Data in this exercise »
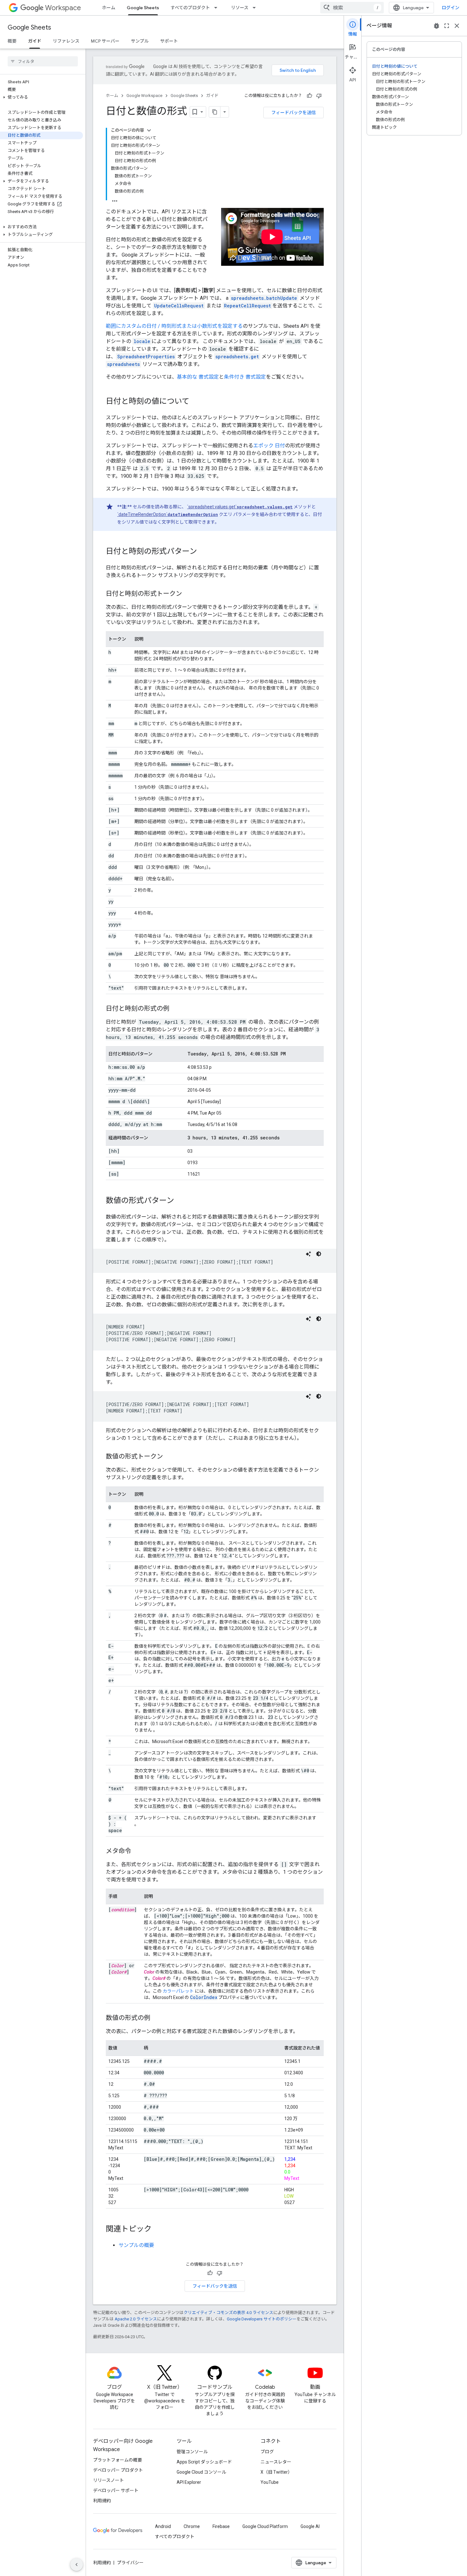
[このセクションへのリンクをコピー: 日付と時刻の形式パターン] (203, 552)
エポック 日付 (269, 446)
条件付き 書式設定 (245, 377)
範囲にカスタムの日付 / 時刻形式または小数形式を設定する (174, 326)
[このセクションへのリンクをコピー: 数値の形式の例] (156, 2018)
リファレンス (66, 41)
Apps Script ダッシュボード (204, 2461)
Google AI (310, 2526)
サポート (169, 41)
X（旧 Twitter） (276, 2472)
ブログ (267, 2451)
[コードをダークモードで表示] (319, 1254)
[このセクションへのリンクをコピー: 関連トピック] (158, 2229)
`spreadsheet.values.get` (240, 506)
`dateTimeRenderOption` (167, 514)
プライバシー (130, 2562)
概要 (12, 41)
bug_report (436, 26)
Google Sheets (143, 7)
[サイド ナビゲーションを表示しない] (76, 2564)
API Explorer (189, 2482)
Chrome (192, 2526)
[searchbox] (43, 61)
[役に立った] (309, 95)
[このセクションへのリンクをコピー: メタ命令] (137, 1851)
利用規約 (102, 2500)
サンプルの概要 (136, 2245)
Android (163, 2526)
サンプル (140, 41)
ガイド (34, 41)
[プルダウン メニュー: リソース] (256, 7)
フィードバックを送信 (293, 112)
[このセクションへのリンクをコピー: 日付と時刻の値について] (195, 402)
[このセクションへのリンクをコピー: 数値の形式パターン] (180, 1201)
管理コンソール (192, 2451)
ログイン (450, 7)
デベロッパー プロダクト (118, 2470)
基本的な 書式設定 (198, 377)
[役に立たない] (319, 95)
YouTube (270, 2482)
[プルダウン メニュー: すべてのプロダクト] (217, 7)
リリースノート (108, 2480)
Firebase (221, 2526)
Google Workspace (144, 95)
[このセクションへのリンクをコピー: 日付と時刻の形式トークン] (188, 594)
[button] (41, 97)
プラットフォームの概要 (117, 2460)
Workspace (63, 7)
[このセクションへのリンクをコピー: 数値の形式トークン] (169, 1457)
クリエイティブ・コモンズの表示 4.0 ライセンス (228, 2312)
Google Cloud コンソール (201, 2472)
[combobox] (352, 7)
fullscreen (446, 26)
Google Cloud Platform (265, 2526)
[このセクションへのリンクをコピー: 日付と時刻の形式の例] (175, 1009)
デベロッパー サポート (116, 2490)
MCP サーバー (105, 41)
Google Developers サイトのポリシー (261, 2319)
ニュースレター (276, 2461)
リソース (239, 7)
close (457, 26)
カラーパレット (178, 1991)
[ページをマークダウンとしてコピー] (214, 111)
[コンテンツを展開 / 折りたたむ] (149, 130)
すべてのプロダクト (190, 7)
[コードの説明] (308, 1254)
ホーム (108, 7)
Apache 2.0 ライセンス (136, 2319)
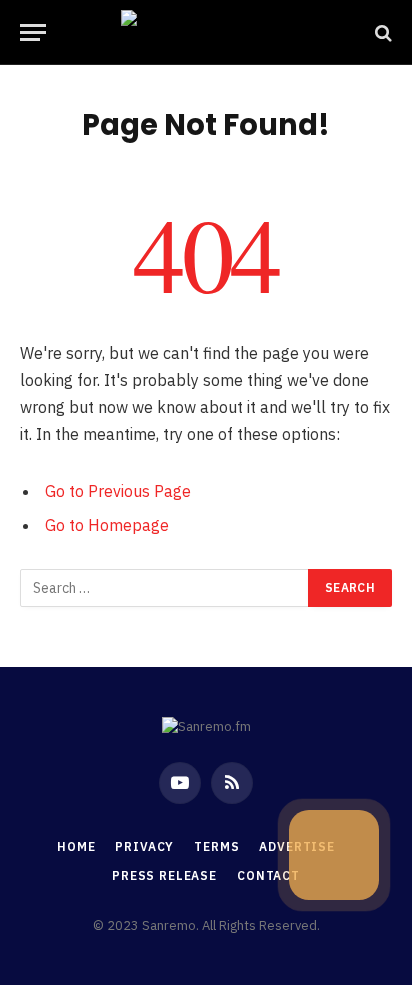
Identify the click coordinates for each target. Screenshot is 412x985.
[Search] (381, 32)
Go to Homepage (107, 525)
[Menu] (33, 32)
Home (76, 846)
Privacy (144, 846)
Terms (216, 846)
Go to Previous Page (118, 491)
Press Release (164, 875)
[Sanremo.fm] (206, 32)
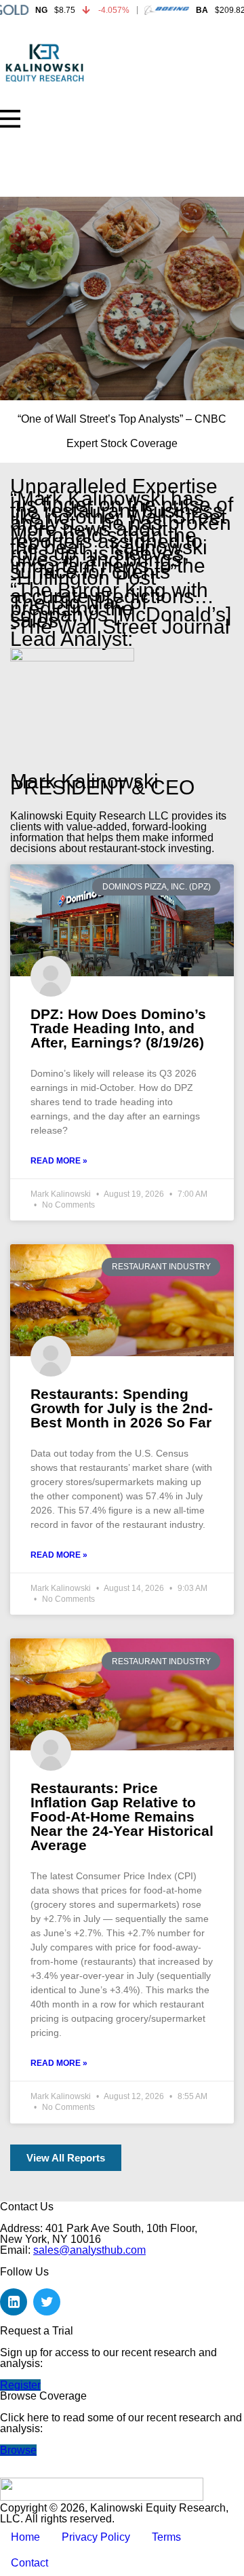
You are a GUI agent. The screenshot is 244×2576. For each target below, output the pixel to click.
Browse (18, 2450)
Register (20, 2385)
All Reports (37, 164)
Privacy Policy (96, 2537)
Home (24, 127)
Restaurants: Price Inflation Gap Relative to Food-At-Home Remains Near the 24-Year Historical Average (122, 1816)
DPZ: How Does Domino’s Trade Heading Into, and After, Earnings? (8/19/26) (118, 1028)
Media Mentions (48, 181)
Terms (166, 2537)
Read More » (58, 1161)
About (24, 145)
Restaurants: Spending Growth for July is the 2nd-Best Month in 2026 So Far (121, 1408)
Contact (29, 2563)
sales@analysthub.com (89, 2250)
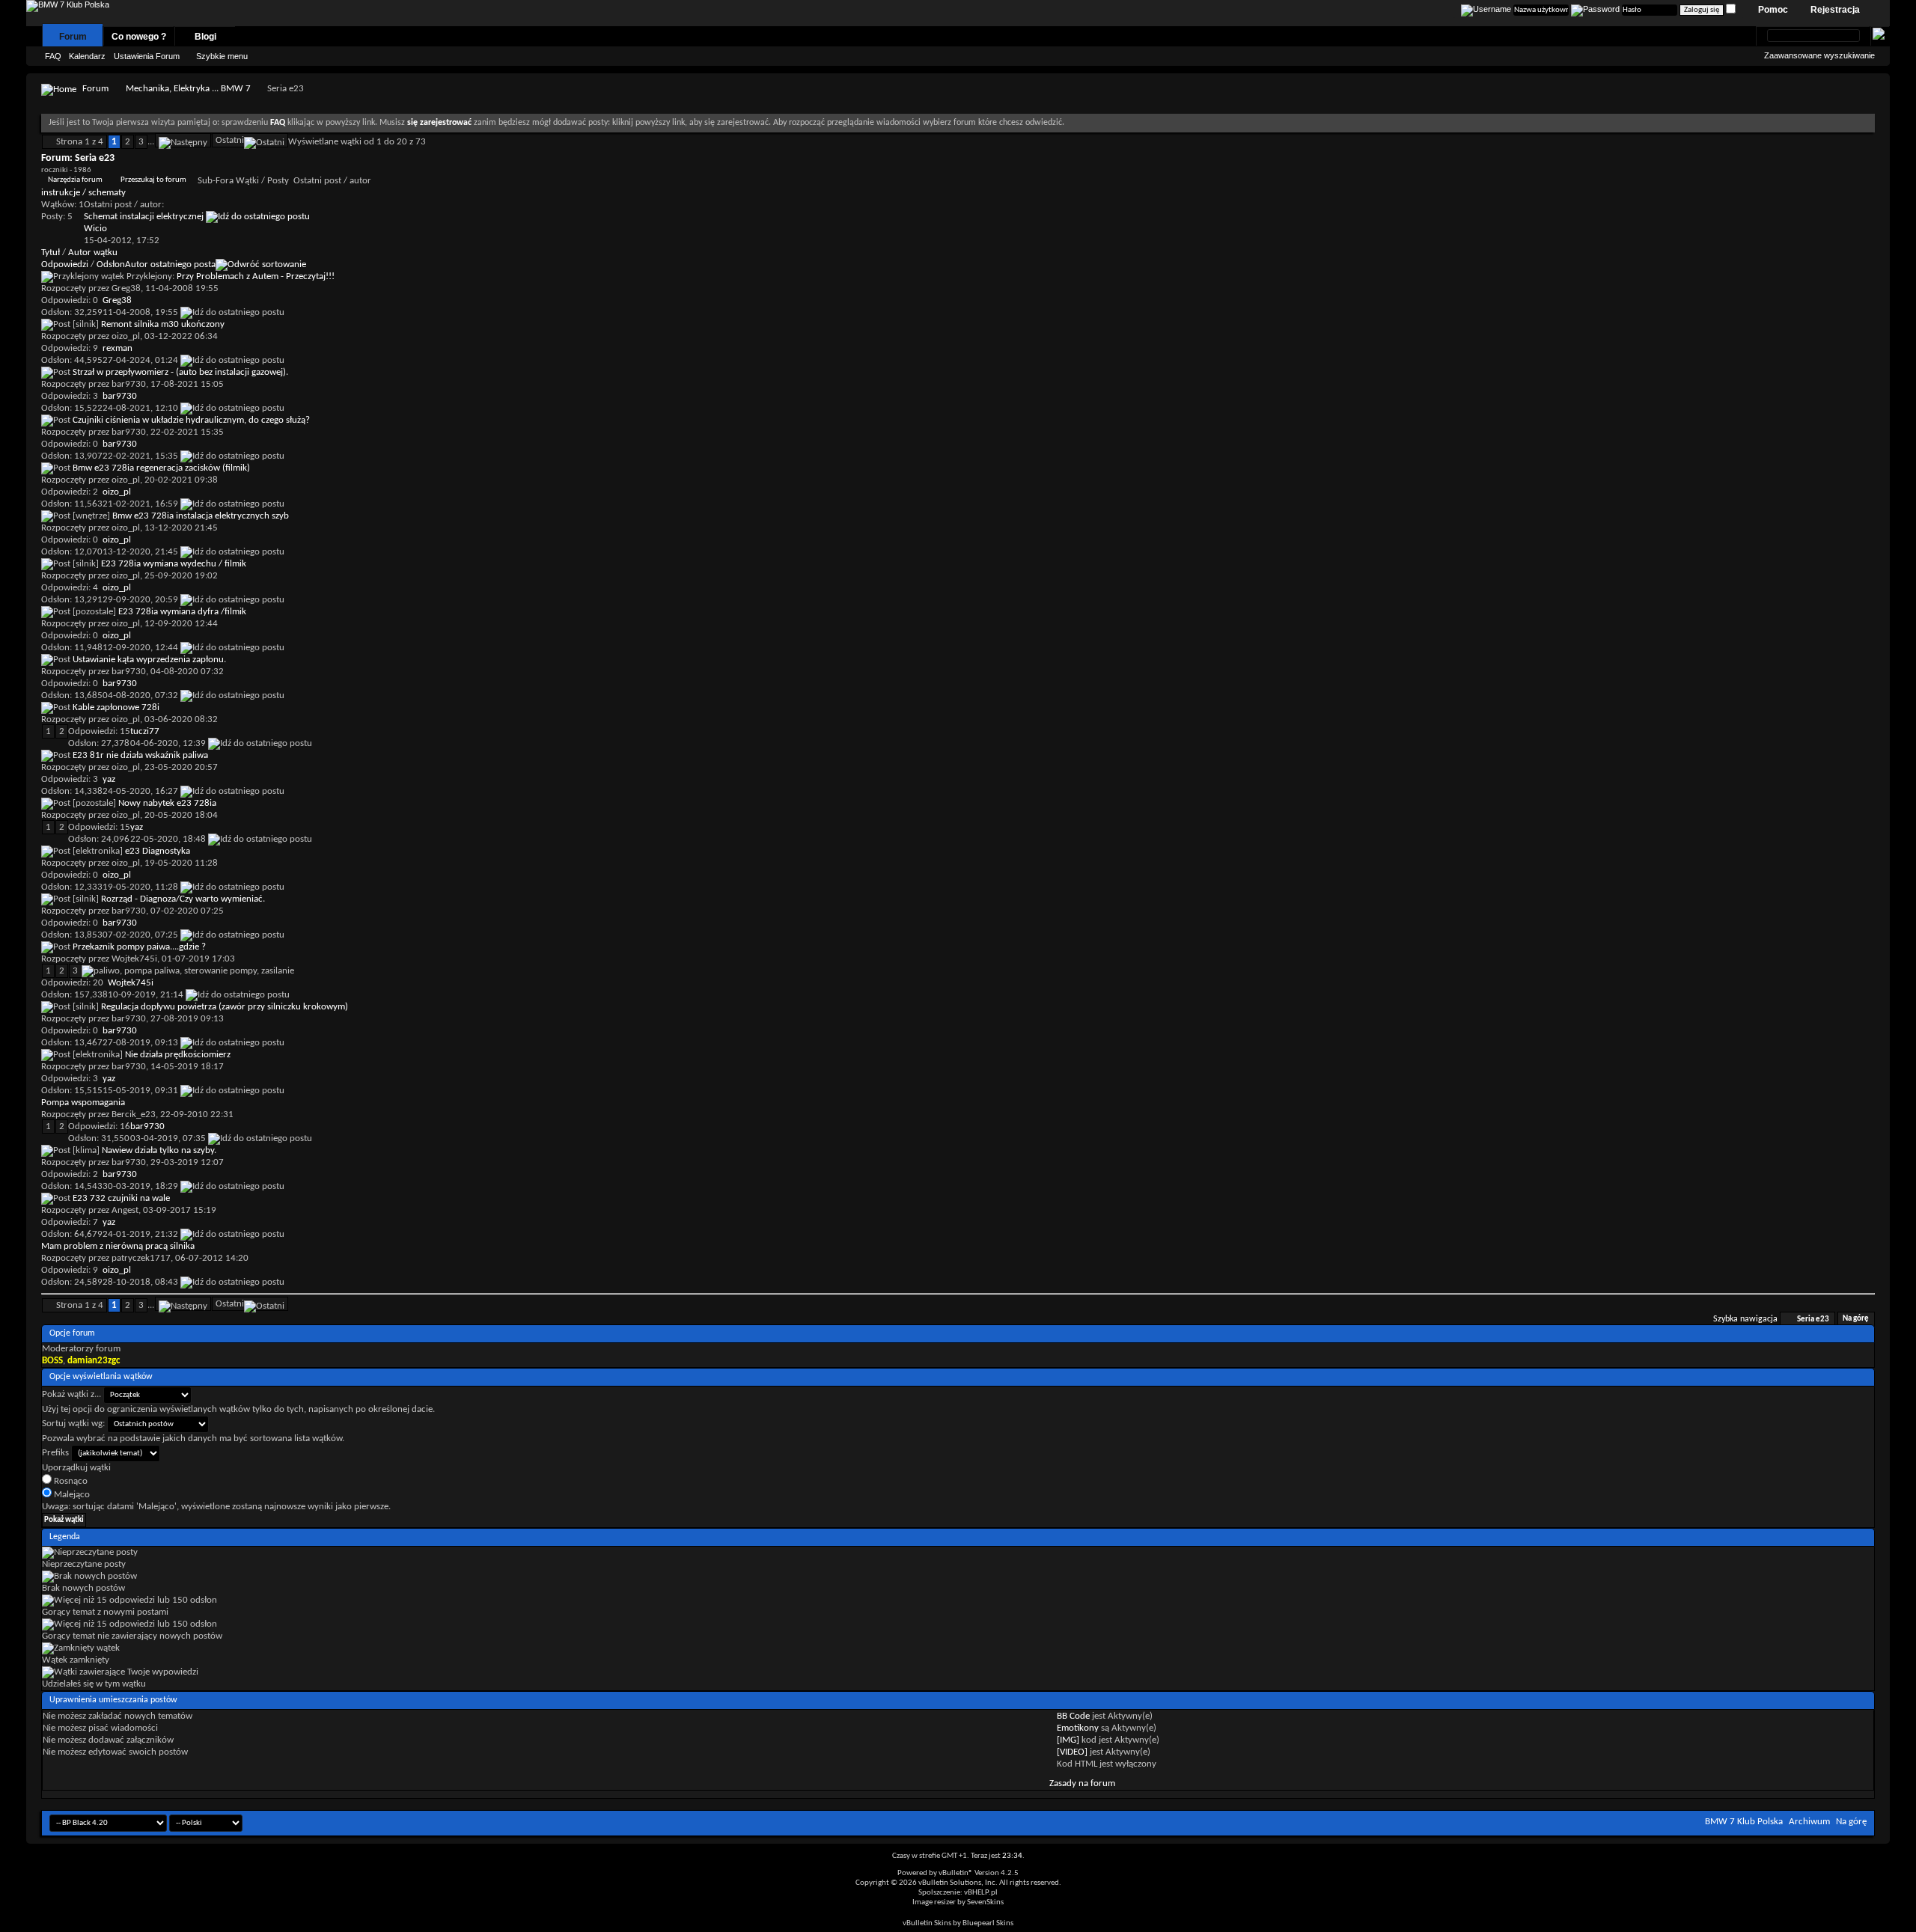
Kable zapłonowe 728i (116, 707)
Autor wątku (93, 252)
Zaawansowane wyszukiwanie (1819, 55)
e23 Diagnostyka (157, 851)
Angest (125, 1210)
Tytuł (50, 252)
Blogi (205, 36)
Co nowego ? (139, 36)
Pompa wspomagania (83, 1102)
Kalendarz (87, 56)
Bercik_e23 (134, 1114)
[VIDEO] (1072, 1752)
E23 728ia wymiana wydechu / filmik (173, 564)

Required work » Apart from the pictures, the material above has to be repeated exactly.

Your solution »
[このセクションへのリンクをコピー: 日付と時刻の形式パターン] (203, 552)
エポック 日付 (269, 446)
条件付き 書式設定 (245, 377)
範囲にカスタムの日付 / 時刻形式または小数形式を設定する (174, 326)
[このセクションへのリンクをコピー: 数値の形式の例] (156, 2018)
リファレンス (66, 41)
Apps Script ダッシュボード (204, 2461)
Google AI (310, 2526)
サポート (169, 41)
X（旧 Twitter） (276, 2472)
ブログ (267, 2451)
[コードをダークモードで表示] (319, 1254)
[このセクションへのリンクをコピー: 関連トピック] (158, 2229)
`spreadsheet.values.get` (240, 506)
`dateTimeRenderOption` (167, 514)
プライバシー (130, 2562)
概要 (12, 41)
bug_report (436, 26)
Google Sheets (143, 7)
[サイド ナビゲーションを表示しない] (76, 2564)
API Explorer (189, 2482)
Chrome (192, 2526)
[searchbox] (43, 61)
[役に立った] (309, 95)
[このセクションへのリンクをコピー: メタ命令] (137, 1851)
利用規約 (102, 2500)
サンプルの概要 (136, 2245)
Android (163, 2526)
サンプル (140, 41)
ガイド (34, 41)
[プルダウン メニュー: リソース] (256, 7)
フィードバックを送信 (293, 112)
[このセクションへのリンクをコピー: 日付と時刻の値について] (195, 402)
[このセクションへのリンクをコピー: 数値の形式パターン] (180, 1201)
管理コンソール (192, 2451)
ログイン (450, 7)
デベロッパー プロダクト (118, 2470)
基本的な 書式設定 (198, 377)
[役に立たない] (319, 95)
YouTube (270, 2482)
[プルダウン メニュー: すべてのプロダクト] (217, 7)
リリースノート (108, 2480)
Firebase (221, 2526)
Google Workspace (144, 95)
[このセクションへのリンクをコピー: 日付と時刻の形式トークン] (188, 594)
[button] (41, 97)
プラットフォームの概要 (117, 2460)
Workspace (63, 7)
[このセクションへのリンクをコピー: 数値の形式トークン] (169, 1457)
クリエイティブ・コモンズの表示 4.0 ライセンス (228, 2312)
Google Cloud コンソール (201, 2472)
[combobox] (352, 7)
fullscreen (446, 26)
Google Cloud Platform (265, 2526)
[このセクションへのリンクをコピー: 日付と時刻の形式の例] (175, 1009)
デベロッパー サポート (116, 2490)
MCP サーバー (105, 41)
Google Developers サイトのポリシー (261, 2319)
ニュースレター (276, 2461)
リソース (239, 7)
close (457, 26)
カラーパレット (178, 1991)
[ページをマークダウンとしてコピー] (214, 111)
[コンテンツを展開 / 折りたたむ] (149, 130)
すべてのプロダクト (190, 7)
[コードの説明] (308, 1254)
ホーム (108, 7)
Apache 2.0 ライセンス (136, 2319)
Identify the click coordinates for each target. Screenshot is 412x985.
[Search] (381, 32)
Go to Homepage (107, 525)
[Menu] (33, 32)
Home (76, 846)
Privacy (144, 846)
Terms (216, 846)
Go to Previous Page (118, 491)
Press Release (164, 875)
[Sanremo.fm] (206, 32)
You are a GUI agent. The screenshot is 244×2576. For each target below, output the pixel to click.
Browse (18, 2450)
Register (20, 2385)
All Reports (37, 164)
Privacy Policy (96, 2537)
Home (24, 127)
Restaurants: Price Inflation Gap Relative to Food-At-Home Remains Near the 24-Year Historical Average (122, 1816)
DPZ: How Does Domino’s Trade Heading Into, and After, Earnings? (8/19/26) (118, 1028)
Media Mentions (48, 181)
Terms (166, 2537)
Read More » (58, 1161)
About (24, 145)
Restaurants: Spending Growth for July is the 2nd-Best Month in 2026 So Far (121, 1408)
Contact (29, 2563)
sales@analysthub.com (89, 2250)
Kable zapłonowe 728i (116, 707)
Autor wątku (93, 252)
Zaawansowane wyszukiwanie (1819, 55)
e23 Diagnostyka (157, 851)
Angest (125, 1210)
Tytuł (50, 252)
Blogi (205, 36)
Co nowego ? (139, 36)
Pompa wspomagania (83, 1102)
Kalendarz (87, 56)
Bercik_e23 (134, 1114)
[VIDEO] (1072, 1752)
E23 728ia wymiana wydechu / filmik (173, 564)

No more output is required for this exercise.